======== Records supplied ========

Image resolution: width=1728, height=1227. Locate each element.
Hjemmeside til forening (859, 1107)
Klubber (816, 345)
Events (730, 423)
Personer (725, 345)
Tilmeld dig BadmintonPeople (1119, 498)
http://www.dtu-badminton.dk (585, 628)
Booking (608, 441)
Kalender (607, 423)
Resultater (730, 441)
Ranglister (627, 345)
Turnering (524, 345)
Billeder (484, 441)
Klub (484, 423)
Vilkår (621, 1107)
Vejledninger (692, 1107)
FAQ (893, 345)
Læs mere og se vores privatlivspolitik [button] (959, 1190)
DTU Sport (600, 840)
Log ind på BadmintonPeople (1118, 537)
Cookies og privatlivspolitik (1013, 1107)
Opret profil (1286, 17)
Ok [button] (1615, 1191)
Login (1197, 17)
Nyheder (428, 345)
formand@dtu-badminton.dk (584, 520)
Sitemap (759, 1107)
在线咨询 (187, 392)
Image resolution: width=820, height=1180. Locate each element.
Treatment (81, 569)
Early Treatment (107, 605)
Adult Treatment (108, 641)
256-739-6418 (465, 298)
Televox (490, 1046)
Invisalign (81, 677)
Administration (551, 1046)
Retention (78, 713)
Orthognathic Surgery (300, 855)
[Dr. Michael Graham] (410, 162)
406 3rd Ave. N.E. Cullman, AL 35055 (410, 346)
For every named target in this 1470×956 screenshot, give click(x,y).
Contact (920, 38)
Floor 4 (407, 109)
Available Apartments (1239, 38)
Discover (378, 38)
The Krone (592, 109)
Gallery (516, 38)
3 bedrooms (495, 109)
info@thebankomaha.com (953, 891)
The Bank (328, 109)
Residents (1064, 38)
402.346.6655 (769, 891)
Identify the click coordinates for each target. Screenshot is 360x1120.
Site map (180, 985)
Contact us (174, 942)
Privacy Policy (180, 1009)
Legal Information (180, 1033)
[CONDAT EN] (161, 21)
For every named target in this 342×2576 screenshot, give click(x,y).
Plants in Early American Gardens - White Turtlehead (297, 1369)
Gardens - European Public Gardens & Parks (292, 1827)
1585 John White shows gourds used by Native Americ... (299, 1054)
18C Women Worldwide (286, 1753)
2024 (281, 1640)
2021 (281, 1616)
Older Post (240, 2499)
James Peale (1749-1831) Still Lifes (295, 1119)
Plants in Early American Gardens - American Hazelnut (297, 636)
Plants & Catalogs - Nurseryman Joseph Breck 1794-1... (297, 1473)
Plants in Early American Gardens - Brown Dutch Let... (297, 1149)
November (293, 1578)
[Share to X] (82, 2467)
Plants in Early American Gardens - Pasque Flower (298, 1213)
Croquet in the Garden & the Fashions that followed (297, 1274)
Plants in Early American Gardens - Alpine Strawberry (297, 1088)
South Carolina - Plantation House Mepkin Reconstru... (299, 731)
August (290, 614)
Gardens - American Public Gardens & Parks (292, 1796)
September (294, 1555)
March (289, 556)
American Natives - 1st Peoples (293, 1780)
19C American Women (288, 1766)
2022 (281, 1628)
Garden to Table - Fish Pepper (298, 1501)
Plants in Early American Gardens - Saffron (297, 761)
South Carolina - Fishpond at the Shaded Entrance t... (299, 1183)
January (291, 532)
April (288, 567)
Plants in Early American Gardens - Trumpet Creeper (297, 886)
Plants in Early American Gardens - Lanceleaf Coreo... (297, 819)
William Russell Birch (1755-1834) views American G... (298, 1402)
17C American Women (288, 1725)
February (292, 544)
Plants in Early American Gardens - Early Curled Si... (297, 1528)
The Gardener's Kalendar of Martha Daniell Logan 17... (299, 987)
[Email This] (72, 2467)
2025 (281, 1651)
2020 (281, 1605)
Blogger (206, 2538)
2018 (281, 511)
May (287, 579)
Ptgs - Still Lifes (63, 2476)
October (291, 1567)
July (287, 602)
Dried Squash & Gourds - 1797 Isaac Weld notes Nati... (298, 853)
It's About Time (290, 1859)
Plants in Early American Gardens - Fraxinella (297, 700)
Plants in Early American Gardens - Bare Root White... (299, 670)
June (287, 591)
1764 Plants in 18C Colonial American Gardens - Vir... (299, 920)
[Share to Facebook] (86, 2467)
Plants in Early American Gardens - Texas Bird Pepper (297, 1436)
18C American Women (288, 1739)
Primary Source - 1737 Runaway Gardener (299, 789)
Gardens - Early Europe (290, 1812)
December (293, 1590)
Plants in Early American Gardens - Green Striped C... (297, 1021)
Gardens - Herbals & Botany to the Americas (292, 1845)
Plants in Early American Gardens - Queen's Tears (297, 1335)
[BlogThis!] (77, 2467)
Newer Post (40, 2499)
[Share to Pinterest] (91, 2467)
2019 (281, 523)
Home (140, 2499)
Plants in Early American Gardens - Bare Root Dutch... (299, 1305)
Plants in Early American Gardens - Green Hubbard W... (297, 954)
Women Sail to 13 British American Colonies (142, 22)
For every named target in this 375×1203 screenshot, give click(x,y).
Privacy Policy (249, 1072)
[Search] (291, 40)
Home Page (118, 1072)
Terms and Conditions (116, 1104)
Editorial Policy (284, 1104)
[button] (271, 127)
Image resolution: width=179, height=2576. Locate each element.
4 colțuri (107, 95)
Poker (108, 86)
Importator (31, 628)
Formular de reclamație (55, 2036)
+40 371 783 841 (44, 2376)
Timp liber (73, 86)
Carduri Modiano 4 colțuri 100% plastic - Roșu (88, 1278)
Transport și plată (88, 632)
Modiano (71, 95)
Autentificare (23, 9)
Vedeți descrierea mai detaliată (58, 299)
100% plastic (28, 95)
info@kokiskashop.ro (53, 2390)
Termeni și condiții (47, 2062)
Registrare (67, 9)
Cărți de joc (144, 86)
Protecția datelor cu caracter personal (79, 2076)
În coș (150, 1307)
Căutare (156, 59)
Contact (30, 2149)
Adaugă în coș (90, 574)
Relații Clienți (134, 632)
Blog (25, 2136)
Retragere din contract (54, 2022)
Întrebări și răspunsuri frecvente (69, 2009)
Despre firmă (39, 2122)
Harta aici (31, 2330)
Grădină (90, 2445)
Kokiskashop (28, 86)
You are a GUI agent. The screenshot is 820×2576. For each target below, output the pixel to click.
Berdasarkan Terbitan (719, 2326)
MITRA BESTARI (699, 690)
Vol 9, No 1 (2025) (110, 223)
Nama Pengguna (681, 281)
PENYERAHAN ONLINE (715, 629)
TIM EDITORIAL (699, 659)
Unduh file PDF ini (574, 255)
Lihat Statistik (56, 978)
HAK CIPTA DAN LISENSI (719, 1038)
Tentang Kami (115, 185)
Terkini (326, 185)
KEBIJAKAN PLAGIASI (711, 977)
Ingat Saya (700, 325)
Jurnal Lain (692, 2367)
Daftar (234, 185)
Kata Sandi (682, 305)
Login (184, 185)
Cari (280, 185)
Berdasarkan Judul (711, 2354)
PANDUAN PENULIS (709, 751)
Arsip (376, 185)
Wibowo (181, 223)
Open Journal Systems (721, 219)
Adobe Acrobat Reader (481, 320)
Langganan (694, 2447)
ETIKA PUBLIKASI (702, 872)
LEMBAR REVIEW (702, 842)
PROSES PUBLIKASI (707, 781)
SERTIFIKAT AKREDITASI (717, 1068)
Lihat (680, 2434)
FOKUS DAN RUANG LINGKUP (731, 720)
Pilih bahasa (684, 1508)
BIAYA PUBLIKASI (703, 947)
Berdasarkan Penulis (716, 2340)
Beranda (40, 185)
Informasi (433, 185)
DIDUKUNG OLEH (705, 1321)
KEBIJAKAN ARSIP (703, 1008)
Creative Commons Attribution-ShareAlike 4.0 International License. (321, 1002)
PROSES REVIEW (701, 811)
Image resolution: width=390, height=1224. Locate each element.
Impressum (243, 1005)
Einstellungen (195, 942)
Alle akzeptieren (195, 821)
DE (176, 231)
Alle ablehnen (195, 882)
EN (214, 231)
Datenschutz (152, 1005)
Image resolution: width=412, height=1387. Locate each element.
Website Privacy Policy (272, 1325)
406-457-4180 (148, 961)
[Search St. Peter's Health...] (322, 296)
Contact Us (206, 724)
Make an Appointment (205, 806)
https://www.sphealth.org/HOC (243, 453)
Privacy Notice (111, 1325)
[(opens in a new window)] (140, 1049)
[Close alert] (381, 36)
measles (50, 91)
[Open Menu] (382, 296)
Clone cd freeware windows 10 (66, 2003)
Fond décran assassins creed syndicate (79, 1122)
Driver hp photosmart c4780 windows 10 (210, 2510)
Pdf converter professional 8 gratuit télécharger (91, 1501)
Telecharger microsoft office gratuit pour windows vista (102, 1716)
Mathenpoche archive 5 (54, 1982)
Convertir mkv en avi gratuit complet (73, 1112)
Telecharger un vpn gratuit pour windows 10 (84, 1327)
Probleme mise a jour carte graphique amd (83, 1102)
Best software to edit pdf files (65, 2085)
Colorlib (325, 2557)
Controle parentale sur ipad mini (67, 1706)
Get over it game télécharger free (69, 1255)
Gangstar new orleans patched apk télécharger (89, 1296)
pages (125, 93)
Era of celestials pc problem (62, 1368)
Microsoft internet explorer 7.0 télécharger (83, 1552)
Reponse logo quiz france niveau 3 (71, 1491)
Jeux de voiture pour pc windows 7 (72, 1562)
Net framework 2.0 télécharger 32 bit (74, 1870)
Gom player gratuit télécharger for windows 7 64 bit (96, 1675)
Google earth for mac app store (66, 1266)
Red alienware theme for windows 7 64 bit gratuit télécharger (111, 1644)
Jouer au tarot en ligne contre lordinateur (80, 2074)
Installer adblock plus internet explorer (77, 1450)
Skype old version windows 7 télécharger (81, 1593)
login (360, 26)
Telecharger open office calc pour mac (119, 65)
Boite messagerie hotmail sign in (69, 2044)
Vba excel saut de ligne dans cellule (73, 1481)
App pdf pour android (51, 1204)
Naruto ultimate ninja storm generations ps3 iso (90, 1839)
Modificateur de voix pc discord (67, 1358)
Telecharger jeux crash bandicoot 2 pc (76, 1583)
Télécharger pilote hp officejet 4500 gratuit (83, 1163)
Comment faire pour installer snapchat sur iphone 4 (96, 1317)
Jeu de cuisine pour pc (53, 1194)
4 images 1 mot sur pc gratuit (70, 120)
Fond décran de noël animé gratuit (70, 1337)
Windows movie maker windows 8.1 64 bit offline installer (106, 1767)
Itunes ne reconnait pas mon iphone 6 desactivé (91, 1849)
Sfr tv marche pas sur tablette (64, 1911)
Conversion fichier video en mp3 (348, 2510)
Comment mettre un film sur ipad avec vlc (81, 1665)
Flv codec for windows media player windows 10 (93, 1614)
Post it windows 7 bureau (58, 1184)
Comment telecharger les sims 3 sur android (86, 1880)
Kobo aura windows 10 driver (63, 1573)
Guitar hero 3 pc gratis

========

# Aim of the exercise
From the data above, output only the lines between the line containing "Invisalign (81, 677)" and the line containing "Plants in Early American Gardens - Saffron", inclusive, exactly as written.

# Task output
Invisalign (81, 677)
Administration (551, 1046)
Retention (78, 713)
Orthognathic Surgery (300, 855)
[Dr. Michael Graham] (410, 162)
406 3rd Ave. N.E. Cullman, AL 35055 (410, 346)
For every named target in this 1470×956 screenshot, give click(x,y).
Contact (920, 38)
Floor 4 (407, 109)
Available Apartments (1239, 38)
Discover (378, 38)
The Krone (592, 109)
Gallery (516, 38)
3 bedrooms (495, 109)
info@thebankomaha.com (953, 891)
The Bank (328, 109)
Residents (1064, 38)
402.346.6655 (769, 891)
Identify the click coordinates for each target. Screenshot is 360x1120.
Site map (180, 985)
Contact us (174, 942)
Privacy Policy (180, 1009)
Legal Information (180, 1033)
[CONDAT EN] (161, 21)
For every named target in this 342×2576 screenshot, give click(x,y).
Plants in Early American Gardens - White Turtlehead (297, 1369)
Gardens - European Public Gardens & Parks (292, 1827)
1585 John White shows gourds used by Native Americ... (299, 1054)
18C Women Worldwide (286, 1753)
2024 (281, 1640)
2021 (281, 1616)
Older Post (240, 2499)
James Peale (1749-1831) Still Lifes (295, 1119)
Plants in Early American Gardens - American Hazelnut (297, 636)
Plants & Catalogs - Nurseryman Joseph Breck 1794-1... (297, 1473)
Plants in Early American Gardens - Brown Dutch Let... (297, 1149)
November (293, 1578)
[Share to X] (82, 2467)
Plants in Early American Gardens - Pasque Flower (298, 1213)
Croquet in the Garden & the Fashions that followed (297, 1274)
Plants in Early American Gardens - Alpine Strawberry (297, 1088)
South Carolina - Plantation House Mepkin Reconstru... (299, 731)
August (290, 614)
Gardens - American Public Gardens & Parks (292, 1796)
September (294, 1555)
March (289, 556)
American Natives - 1st Peoples (293, 1780)
19C American Women (288, 1766)
2022 (281, 1628)
Garden to Table - Fish Pepper (298, 1501)
Plants in Early American Gardens - Saffron (297, 761)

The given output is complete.